THE PROBLEM:
Out of the listing below, copy every line that carries the string "screenshot".

RECORDS TO PROCESS:
=-=-=
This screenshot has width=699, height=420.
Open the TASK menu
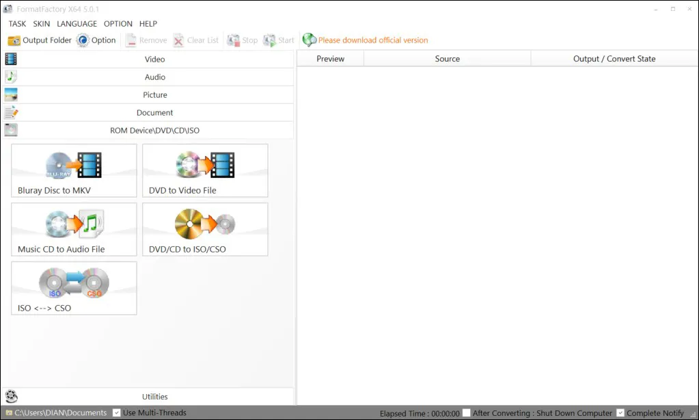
=-=-=
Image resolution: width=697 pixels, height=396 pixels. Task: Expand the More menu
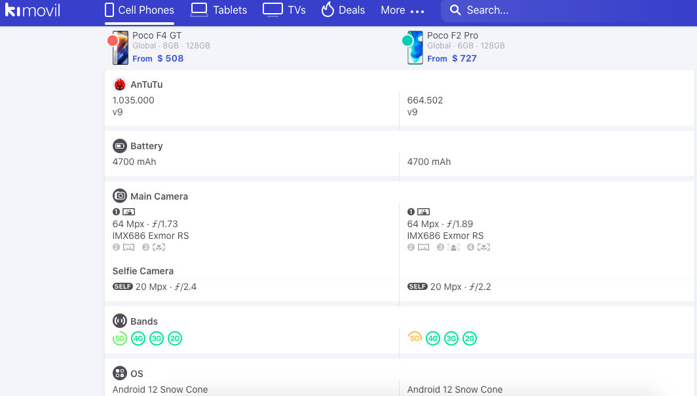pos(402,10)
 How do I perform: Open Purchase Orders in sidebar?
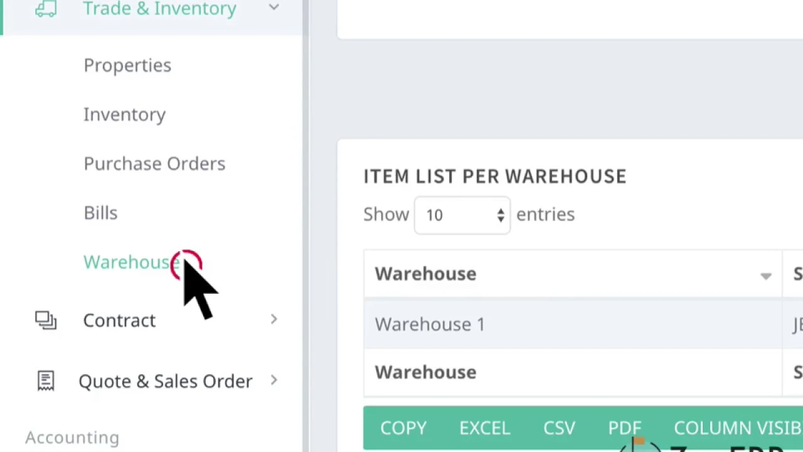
=-=-=
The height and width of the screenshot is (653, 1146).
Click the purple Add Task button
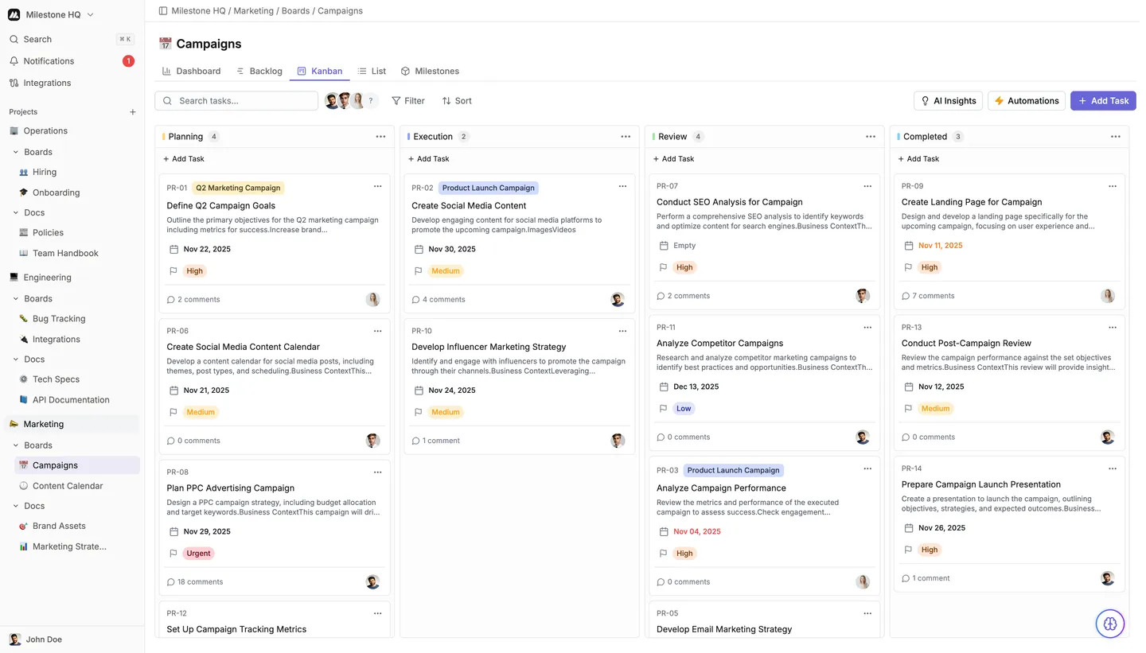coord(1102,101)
=-=-=
ANSWER TO THIS EXERCISE:
This screenshot has width=699, height=420.
The height and width of the screenshot is (653, 1146).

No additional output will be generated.